Berita Buruk Setiap Hari, Apakah Masih Mungkin Punya Empati?
Dalam submisi Open Column ini, Intan Zariska Daniyanti banyak menuangkan kegamangan personalnya yang tetap berkecamuk di tengah jayanya berita-berita memprihatinkan, sekalian mengingatkan bahwa kita masih memiliki ruang untuk mendengarkan keresahan di kepala kita sendiri.
Words by Whiteboard Journal
Empati dan permisif.
Tentang bagaimana toleransi yang kita berikan di mata orang lain.
Hari-hari ini rasanya memperhatikan berita, media dan masa sangat melelahkan. Bermasyarakat di Indonesia sungguh membuat kita rentan burnout dan sakit kepala.
Bagaimana kita harus bijak merespon dan bersikap tentang pemberitaan dan masalah negara ini? Dan bagaimana kita harus tetap melanjutkan hidup sebagai individu dengan segala konflik personalnya? Menjadi menu sarapan dan beban pikiran setiap harinya.
Namun saya tidak akan bercerita tentang konflik eksternal negara atau pemberitaan media massa setiap harinya yang rasanya sangat luas—tak terbatas dan melelahkan. Narasi personal yang ada di kepala kita rasanya lebih penting untuk direfleksikan.
Bagaimana caranya kita menyayangi orang tanpa kita merasa diinjak-injak? Bagaimana caranya berempati sama orang tapi juga tidak jadi permisif? Tapi kita tetap bisa membuat batasan. Mungkin bukan tembok, tapi dengan marker line.
Terus juga bagaimana caranya kita bisa mencintai seseorang tapi juga memaksa orang itu untuk bertumbuh? Pertanyaan-pertanyaan disruptif yang sering sekali muncul ke permukaan di penghujung hari atau bahkan di awal membuka mata.
Apakah ini yang dinamakan quarter life crisis? Entahlah.
Bagaimana toleransi yang kita berikan ke orang lain tidak dianggap sebagai sesuatu yang permisif untuk diri kita?
Mungkin kembali lagi ke diri kita sendiri tentang bagaimana cara kita mengolah ekspektasi terhadap sesuatu yang telah kita berikan. Toh, nyatanya empati dan belas kasih adalah sesuatu yang mahal dan tidak terjangkau.
Apakah kita bisa memberikan empati kita kepada semua orang?
Apakah semua orang berhak mendapat empati dari kita?

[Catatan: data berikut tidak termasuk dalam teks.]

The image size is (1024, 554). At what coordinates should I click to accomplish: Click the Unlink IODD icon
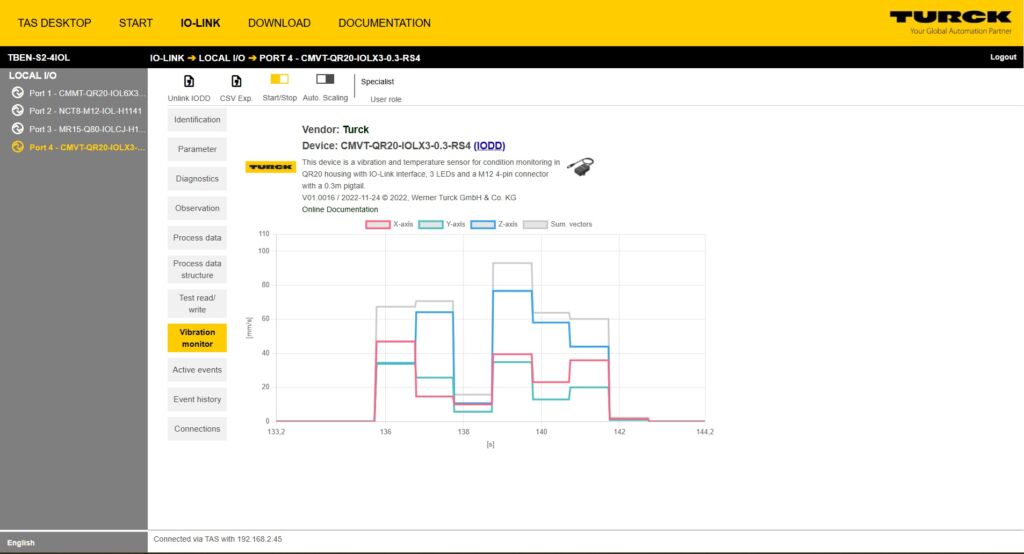[x=190, y=80]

Apa hanya orang-orang tertentu saja?
Tulisan ini dibuat berdasarkan keresahan pribadi di tengah masa jayanya berita Indonesia Gelap dan berita korupsi yang bertubi-tubi di berbagai lini. Pola konsumsi juga mungkin mempengaruhi. Sebuah konflik personal yang tidak mengharapkan jawaban atau solusi.
Mungkin bisa jadi juga hanya ajakan untuk memberi ruang tempat untuk mengisi kekosongan di antara jawaban dan lebih banyak pertanyaan atau narasi-narasi personal yang ada di kepala kita.